What is needed » Render the items as a two-column CSV, starting with the line that contains "Where should I click to: Restart" and going on through the line that contains "pos(22,188)". Use the column names "item" and "location", with one row per item holding its text and its answer, each in a quoted field with line breaks turned into spaces.

Exercise materials »
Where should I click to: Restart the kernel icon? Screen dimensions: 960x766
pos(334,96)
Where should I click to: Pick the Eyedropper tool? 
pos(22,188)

---

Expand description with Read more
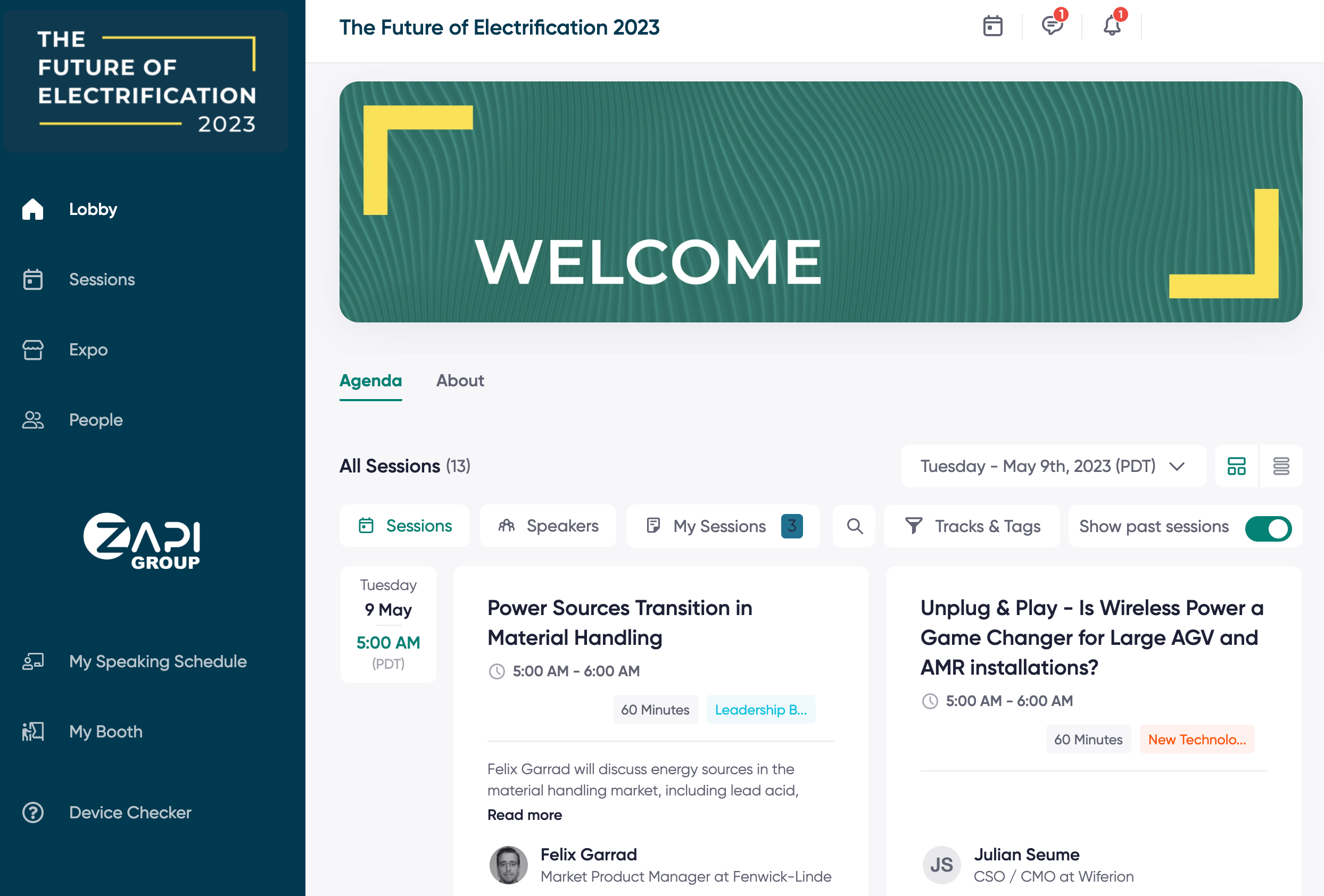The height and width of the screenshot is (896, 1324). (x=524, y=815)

Written answer »
item,location
"Where should I click to: Restart the kernel icon? Screen dimensions: 960x766","pos(334,96)"
"Where should I click to: Pick the Eyedropper tool?","pos(22,188)"